PAGE EXTRACT:
%%

The 28th Army was a field army of the Red Army and the Soviet Ground Forces, formed three times in 1941–42 and active during the postwar period for many years in the Belorussian Military District.

Initial formation 
The army was formed first in June 1941 from the Arkhangelsk Military District. It included the 30th and 33rd Rifle Corps, 69th Motorised Division, artillery and several other units.
The Army Commander was Lieutenant General Vladimir Kachalov (previously commander of the Arkhangelsk Military District). Members of the army's Military Council were Brigade Commissioner Vasily T. Kolesnikov, and Army Chief of Staff Major General Pavel G. Egorov.

On 14 July 1941, the order creating the Reserve Front gave the 28th Army's composition as nine divisions, one gun, one howitzer, and four corps artillery regiments, and four anti-tank artillery regiments.

It participated in the Battle of Smolensk. The army was encircled in the Smolensk Pocket and destroyed. Army headquarters was disbanded on 10 August. Subordinate units that broke out were used to form the Reserve Front, along with units from other armies.

General Kachalov was killed by artillery fire on 4 August 1941 during the breakout from the encirclement. He was buried in the village of Stodolische, Pochinkovsky District, Smolensk Oblast. Lacking accurate information regarding his death, Stalin allowed him to be named as a traitor and sentenced to death in absentia in accordance with Order № 270. Only on 23 December 1953, well after the war ended, did the Supreme Court overturn the order.

Second and third formations
The army was subsequently reformed again in November 1941 and September 1942. The third formation began on 9 September, from forces assigned to the Stalingrad Military District and Southeastern Front, and was tasked with defending the port city of Astrakhan on the Caspian Sea's northern coast, as well as the lower reaches of the Volga. The army was under the command of Lt. Gen. Vasyl Herasymenko, with Corps Commissar A.N. Melnikov and chief of staff Mjr. Gen. S.M. Rogachevsky making up the rest of the army's Military Council. On its formation it was under the direct command of the STAVKA, but on 30 September it was subordinated to Stalingrad Front. On 19 November, just before Operation Uranus began south of Stalingrad, the army was comprised as follows:
 34th Guards Rifle Division
 248th Rifle Division
 52nd, 152nd and 159th Rifle Brigades
 78th and 116th Fortified Regions
 A separate cavalry regiment (or battalion)
 6th Guards Tank Brigade
 565th Separate Tank Battalion
 35th Separate Armored Car Battalion
 30th, 33rd and 46th Separate Armored Train Battalions
As of 19 November, the army's ration strength was 64,265 men, with 47,891 men assigned to its combat forces. It fielded 1,196 guns and mortars and 80 tanks (10 heavy, 26 medium and 44 light).

On 1 July 1944 the army comprised the 
 3rd Guards Rifle Corps (50th, 54th and 96th Guards Rifle Divisions), 
 20th Rifle Corps (48th and 55th Guards Rifle Divisions, 20th Rifle Division), 
 128th Rifle Corps (61st, 130th, and 152nd Rifle Divisions)

%%

TASK REQUIREMENTS:
1) In the 28th Army article, on what date was General Kachalov killed?
2) Write out the passage of the 28th Army article word for word, beginning at the words "6th Guards Tank" and stopping after "and 44 light).".
The rows below the 28th Army article come from a different source.

DATASET RECORDS:
%%

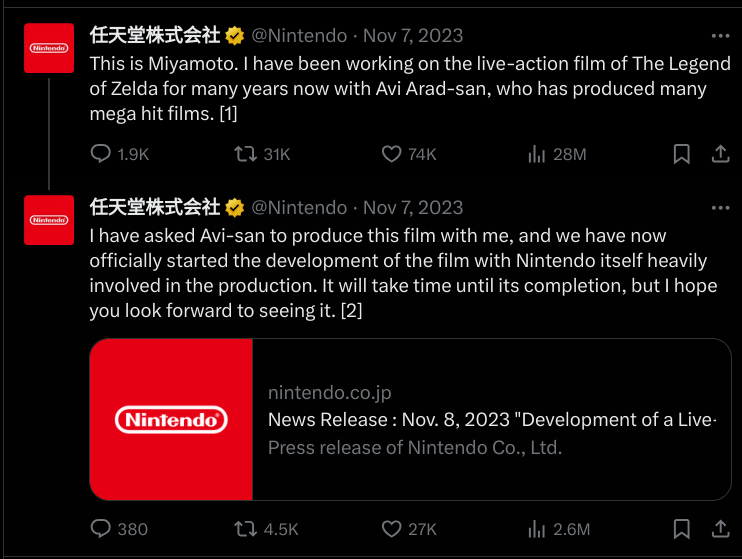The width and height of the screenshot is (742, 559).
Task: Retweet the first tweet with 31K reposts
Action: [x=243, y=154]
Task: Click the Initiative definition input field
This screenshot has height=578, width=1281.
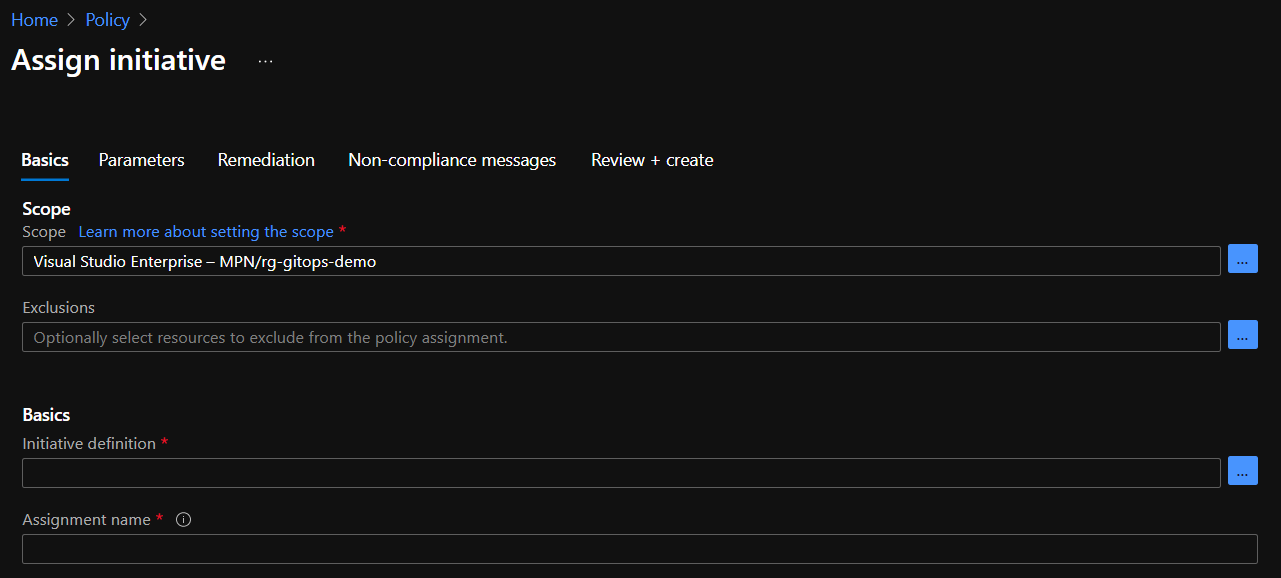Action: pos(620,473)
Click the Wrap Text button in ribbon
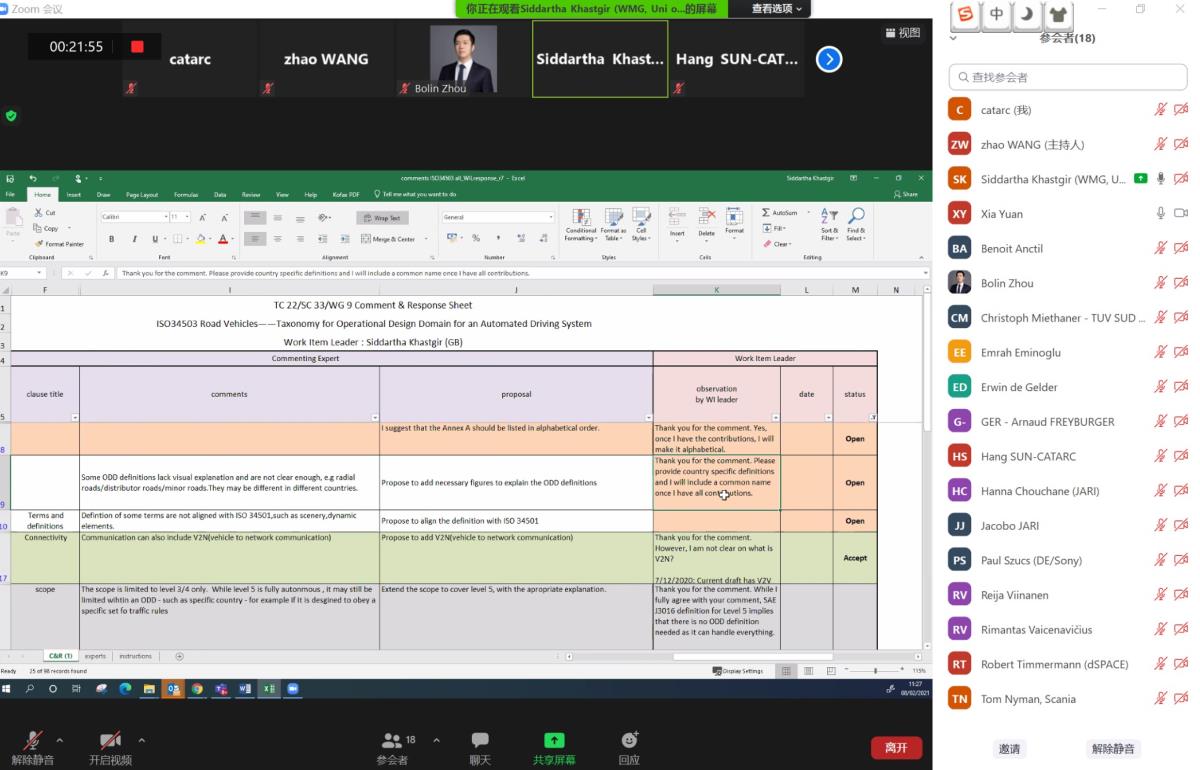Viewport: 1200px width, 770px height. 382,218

%%

OUTPUTS:
1) 4 August 1941.

2)
6th Guards Tank Brigade
 565th Separate Tank Battalion
 35th Separate Armored Car Battalion
 30th, 33rd and 46th Separate Armored Train Battalions
As of 19 November, the army's ration strength was 64,265 men, with 47,891 men assigned to its combat forces. It fielded 1,196 guns and mortars and 80 tanks (10 heavy, 26 medium and 44 light).